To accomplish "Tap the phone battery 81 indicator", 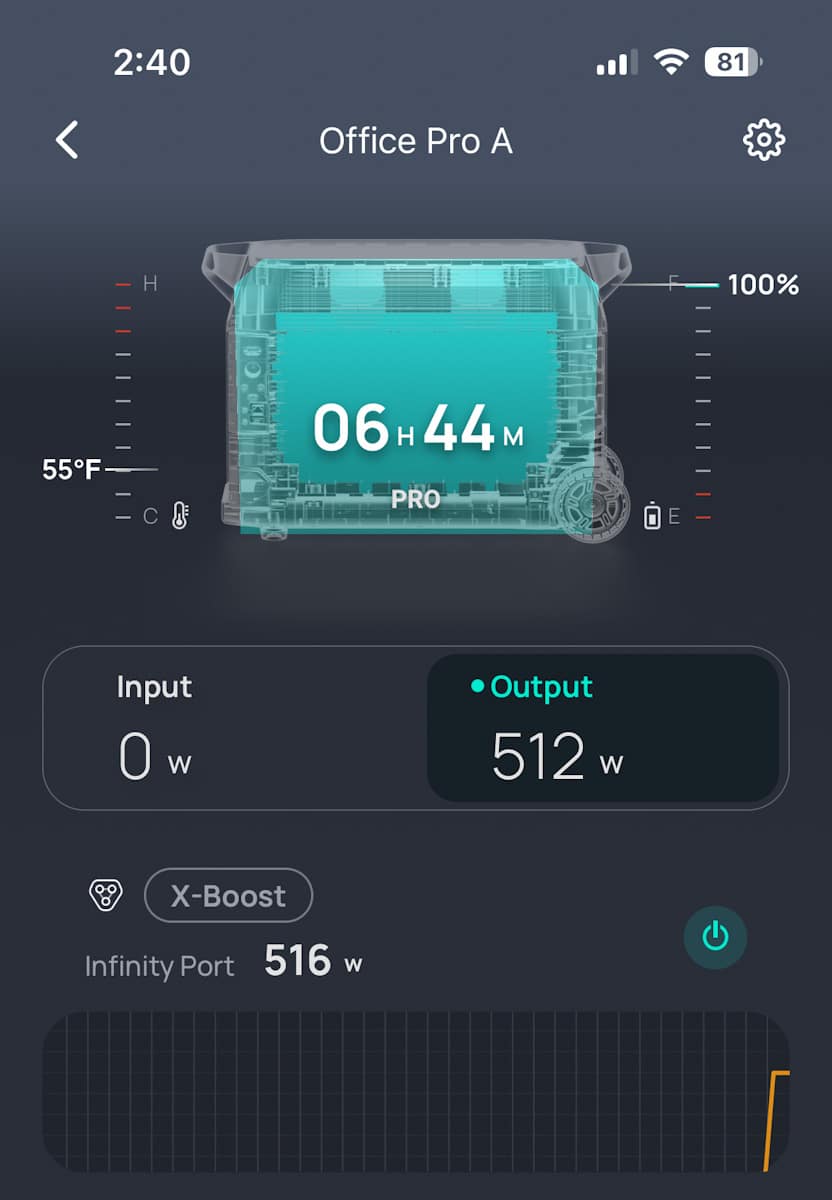I will point(734,63).
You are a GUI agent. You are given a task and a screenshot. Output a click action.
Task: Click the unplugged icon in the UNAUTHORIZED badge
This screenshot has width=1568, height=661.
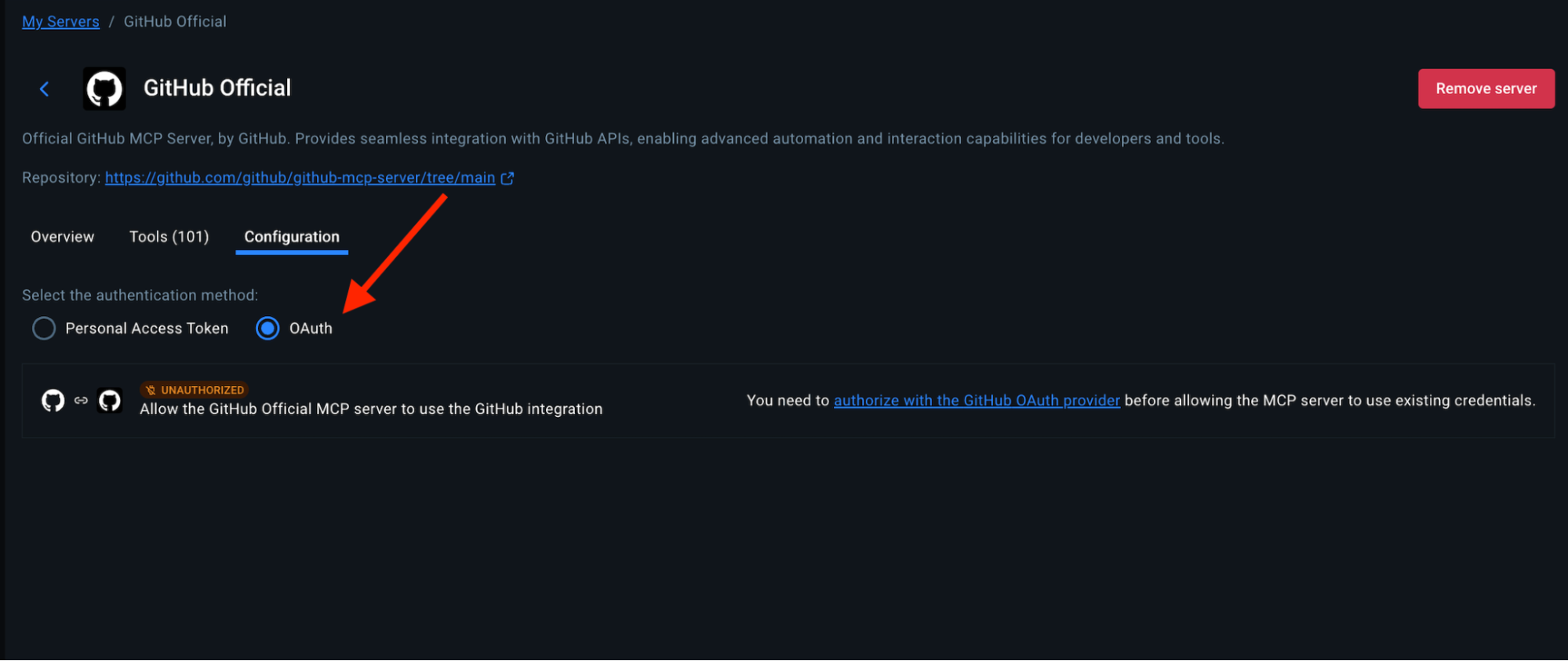pos(151,390)
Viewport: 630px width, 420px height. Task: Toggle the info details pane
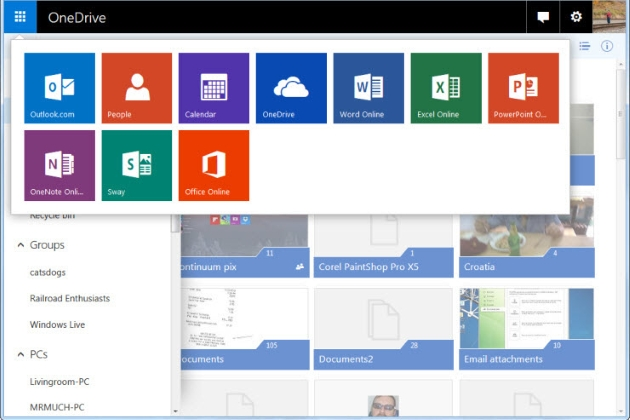[x=607, y=46]
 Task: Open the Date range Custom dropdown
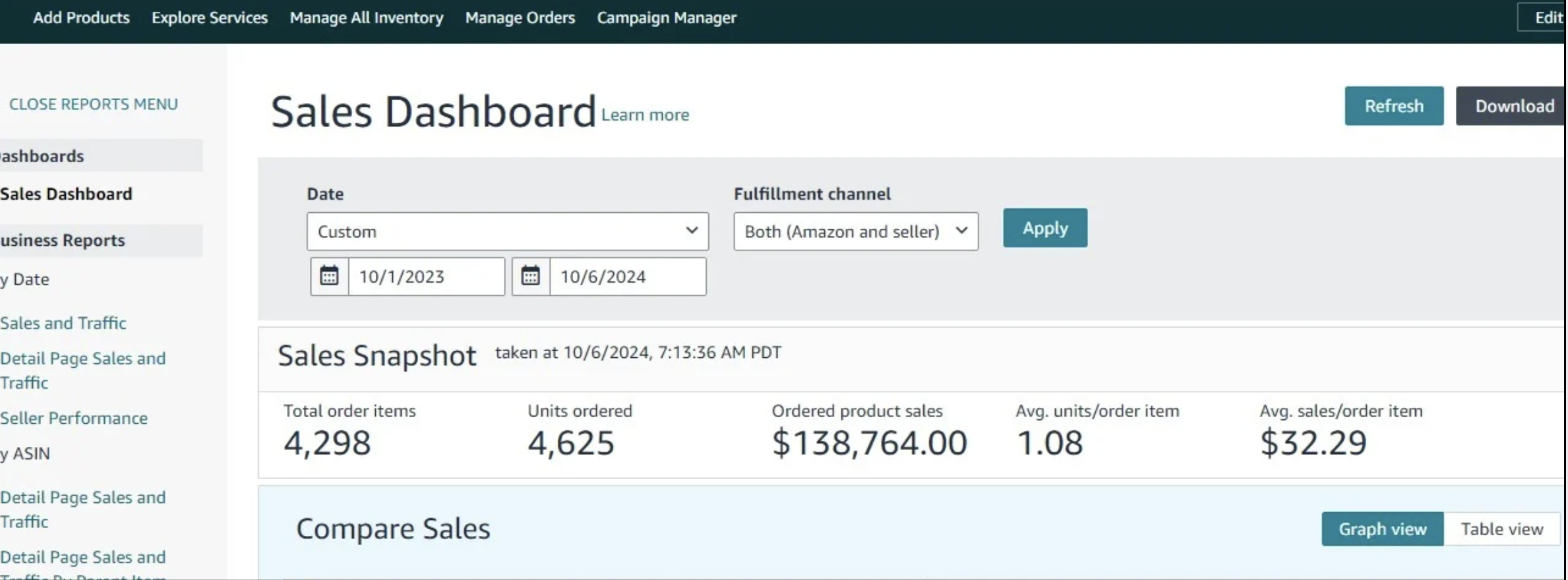click(x=507, y=231)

★ ★ ★ ★ ★

TASK: From the line that contains "You are a GUI" down to the last line of the entries above, copy every line exactly and leave out the pictures.

RESULT:
You are a GUI agent. You are given a task and a screenshot. Output a click action.
Task: Click the unplugged icon in the UNAUTHORIZED badge
This screenshot has width=1568, height=661.
pos(151,390)
Viewport: 630px width, 420px height. Task: Toggle the info details pane
[x=607, y=46]
 Task: Open the Date range Custom dropdown
click(x=507, y=231)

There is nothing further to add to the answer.